BYD launched megawatt-class electric vehicle charging in China, offering 400 kilometers of autonomy in five minutes– triple the power (and therefore triple the speed) of the best current American configurations. A Han L The sedan briefly reached 1,002 kilowatts on BYD’s new 1,000-volt platform, which uses 1,500-volt silicon carbide chips and redesigned lithium iron phosphate batteries to enable safe, ultra-fast charging. BYD’s vertically integrated approach (building cars, batteries and chargers) allows it to scale quickly and keep prices low. The company has already deployed 500 megachargers and plans to install 4,000 more, putting China far ahead of competitors like Huawei And Zeekr racing to reach speeds of up to 1,500 kW. China makes 85 to 90 percent of NdFeB magnets and 97 percent of the underlying rare earth metals, with individual Chinese companies producing tens of thousands of tons, far more than all non-Chinese factories combined.

3D rendering of the technology on each layer of an electric vehicle charger. Charging point

While BYD increases charging speeds for public electric vehicles so that increasing range takes no longer than filling a gasoline vehicle’s fuel tank, another company is pursuing a charging strategy that makes better use of the time vehicles sit idle– which is most of the time.
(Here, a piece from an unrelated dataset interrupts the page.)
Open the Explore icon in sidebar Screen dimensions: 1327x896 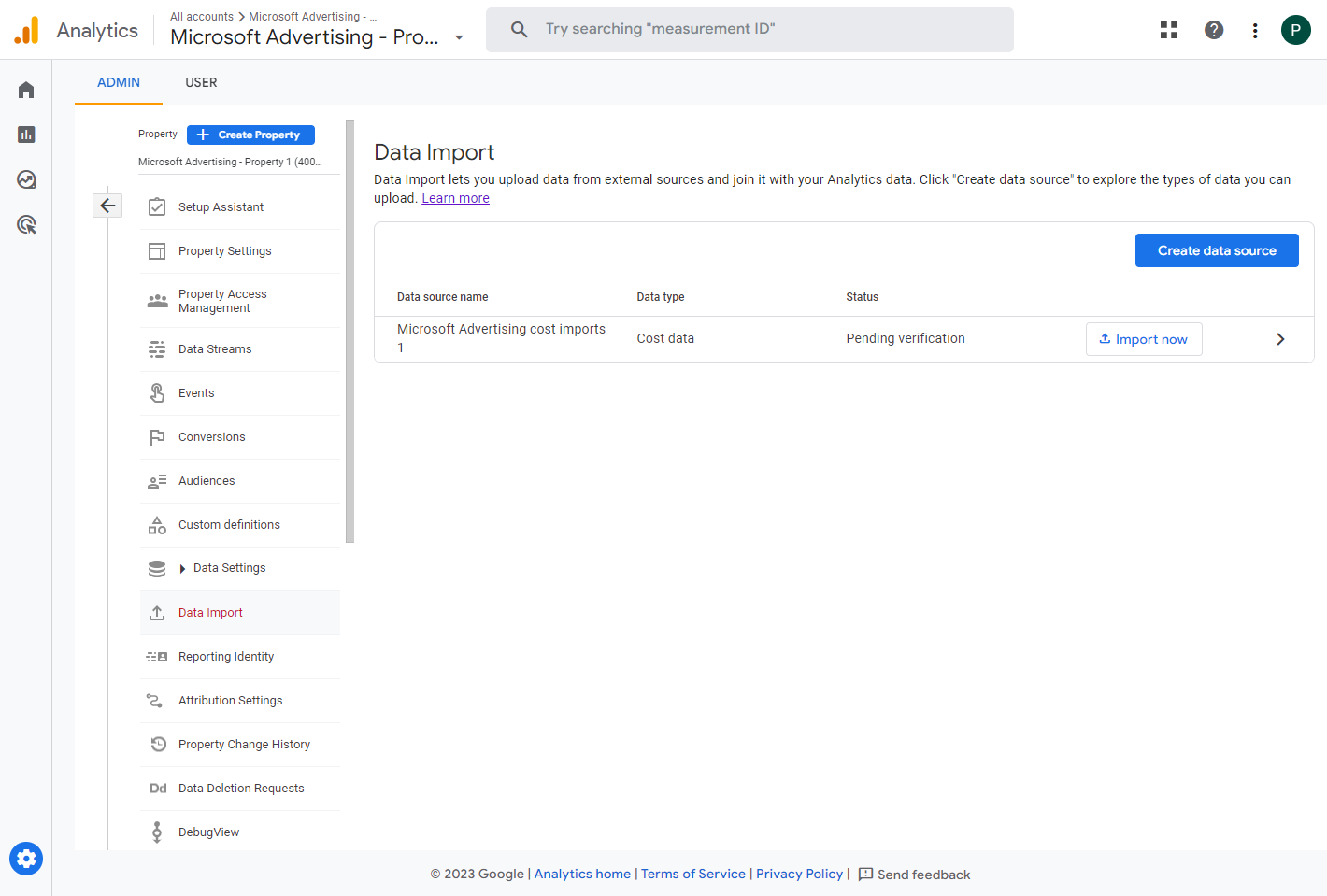(x=26, y=179)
Charging point is rolling out a new generation of Level 2 AC chargers (compatible with residential and business electrical infrastructure) that deliver up to 19.2 kilowatts, about twice the typical home charging speed and fast enough to add about a mile of range per minute.
The company says scalable AC charging, not megawatt DC hubs, will shape the true future of electric vehicle charging, especially for homes, apartments and fleets where dwell time is long and installation costs are significant. The new “Omni Port” architecture supports J1772 (the standard outlet for daily electric vehicle charging in North America) and NACS (Tesla fast charging connector standard, which works for AC home slow charging and DC fast charging) without adapters. It also offers two-way V2X (i.e. vehicle-network Or home vehicle power transmission capacity) and allows multiple chargers to share a single 240-volt line with intelligent load balancing. ChargePoint says the price target for residential units is less than $1,000. Widespread adoption will depend in part on electric vehicles upgrading on-board chargers, but more models, especially trucks and premium SUVs, are moving toward AC support from 11 to 22 kilowatts.
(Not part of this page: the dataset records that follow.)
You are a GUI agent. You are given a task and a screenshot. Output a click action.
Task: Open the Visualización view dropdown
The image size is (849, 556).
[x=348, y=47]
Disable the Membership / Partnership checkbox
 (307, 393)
Line drawing of a woman entering an airport and rolling carry-on luggage as she checks her travel itinerary on a cell phone MCKIBILLO

Airports are rolling out a wave of new automation to speed up travel from curb to gate. Copenhagen Optimization’s Virtual Queue allows travelers to reserve safe times, using machine learning models adjusting time slots and staffing in real time. Electronic Bagtags generate paperless baggage tags via NFC, while Idemia’s biometric systems verify identity with a quick facial scan. Smiths Detection X-ray diffraction machines identify materials by molecular “fingerprint”, reducing false alarms. Amazon’s Just Walk Out stores enable cashier-free shopping, and Avidbots’ Neo robots autonomously clean terminal floors. Even boarding is getting smarter with systems that flag passengers who try to jump the queue. Removing galvanic isolation could simplify chargers from four power conversion stages to just one. This could cut charging hardware costs by more than half, improve efficiency by 2-3%, and enable much cheaper fast charging stations.